December 14, 2005, 11:55 am

One of the issues with dealing with functionality, especially when working on B2C web sites is that it does not always fit comfortably into the broader customer proposition. Functionality is only useful in the context of what a customer wants to do at a site and how they do it. Chances are customers won’t hit that functionality straight away, it will be but one component within their overall journey. For example a shopping cart is the final stage of the buying process. The customer has to firstly find a desired product to put in the cart. The cart’s value is only truly realised when the end to end process is considered – what use is great functionality if the path to reach it is broken? So by thinking about customer journeys, (scenarios by which different customer types will come to the web site and the paths they will take to accomplish their goals) we can ensure that functionality we write cards for has demonstrable value and contributes to a usable and compelling experience. And this helps better prioritisation.

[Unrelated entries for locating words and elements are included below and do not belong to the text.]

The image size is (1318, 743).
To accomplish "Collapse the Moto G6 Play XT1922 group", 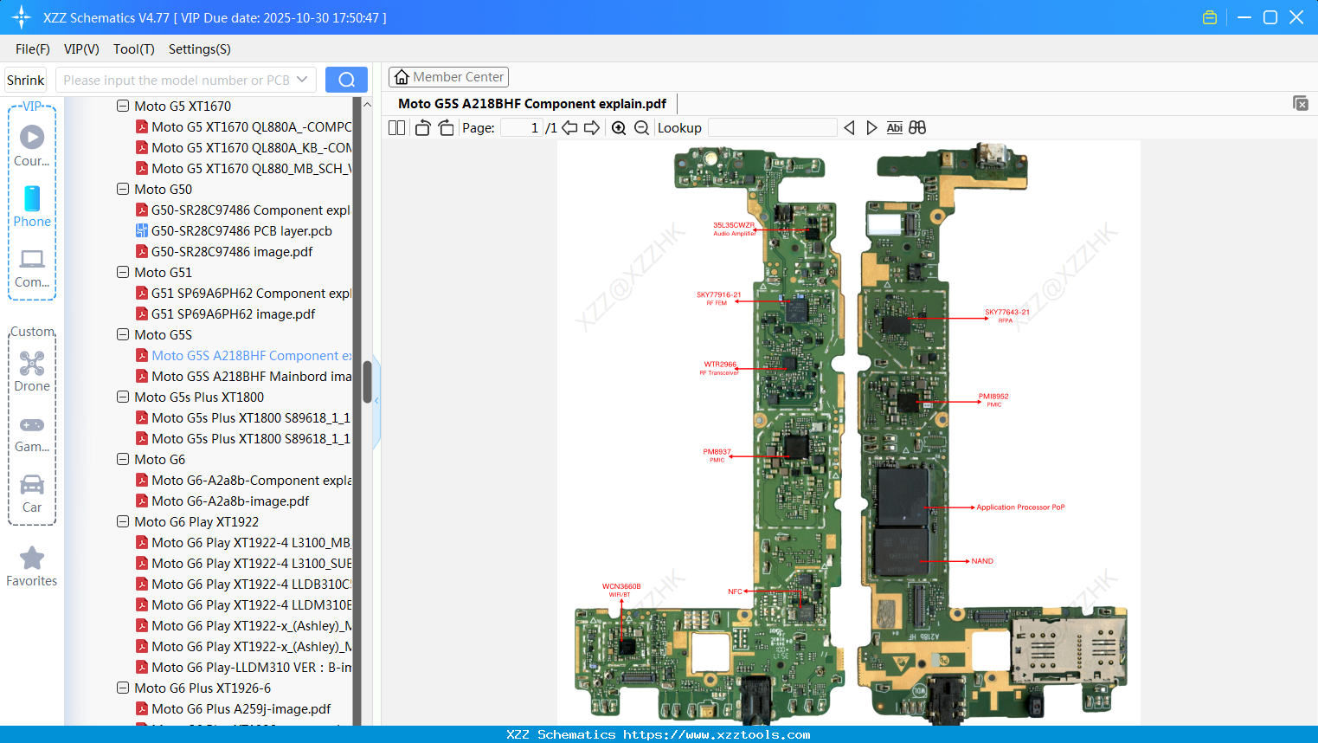I will (122, 521).
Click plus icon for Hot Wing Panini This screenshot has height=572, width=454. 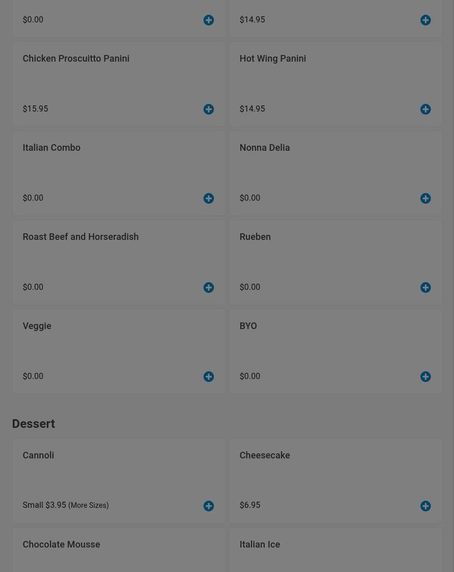(425, 109)
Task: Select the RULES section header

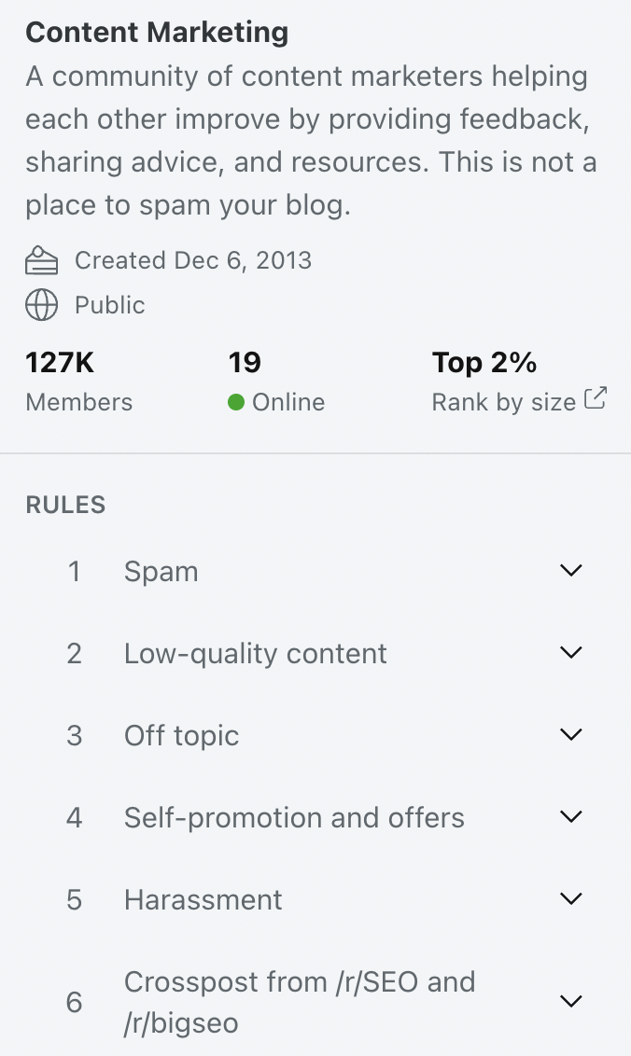Action: click(x=64, y=505)
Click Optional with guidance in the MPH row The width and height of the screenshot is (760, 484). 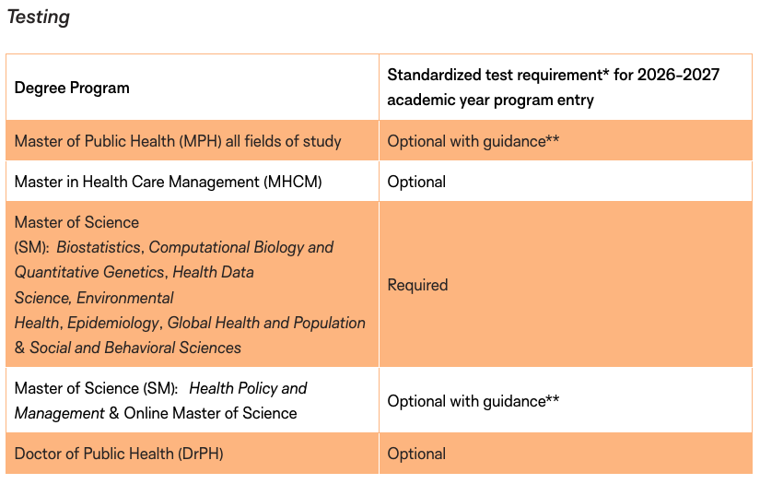click(x=474, y=141)
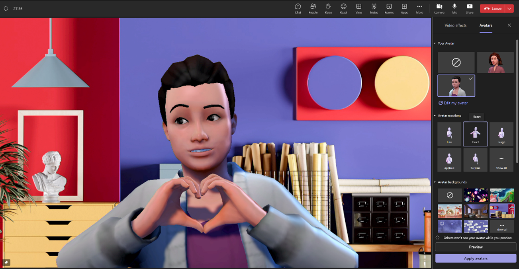Select the Heart avatar reaction
519x269 pixels.
point(475,134)
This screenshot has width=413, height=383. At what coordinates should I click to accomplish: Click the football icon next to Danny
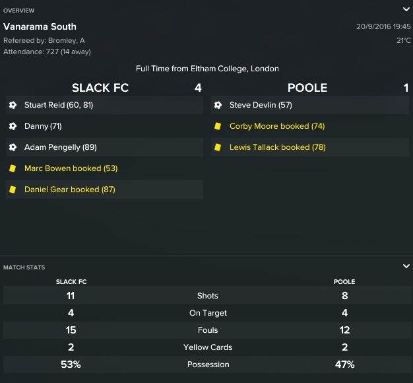click(x=13, y=126)
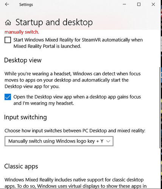This screenshot has width=162, height=189.
Task: Close the Settings window
Action: pos(153,5)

During prioritisation exercises we shuffle the cards according to their business value. Rather than trying to find business value on individual cards, taking this end to end approach will helps us to better estimate the business value of what we are building. And it might make for surprising decisions.

This is something that I tried at a recent financial services client. When we began scoping the work for the forthcoming releases we had a list of important sounding requirements that were to be migrated to their new platform. But how do you prioritise “set income flag” against “capture Debit card details”. Answer was you don’t. Each is part of a customer journey – “existing customer wants to view her accounts” and “new customer want to buy an ISA”. And like a stuck record I interrupted every conversation with “yeah but…. Customer journey” and soon our roadmap for the future was built around journeys. It was the journeys themselves that were prioritised rather than a random bunch of requirements. And what a sexy, customer-centric roadmap it was. Sadly it was later torpedoed by functional requirements that we had no control over and the journeys lost their strong flavour.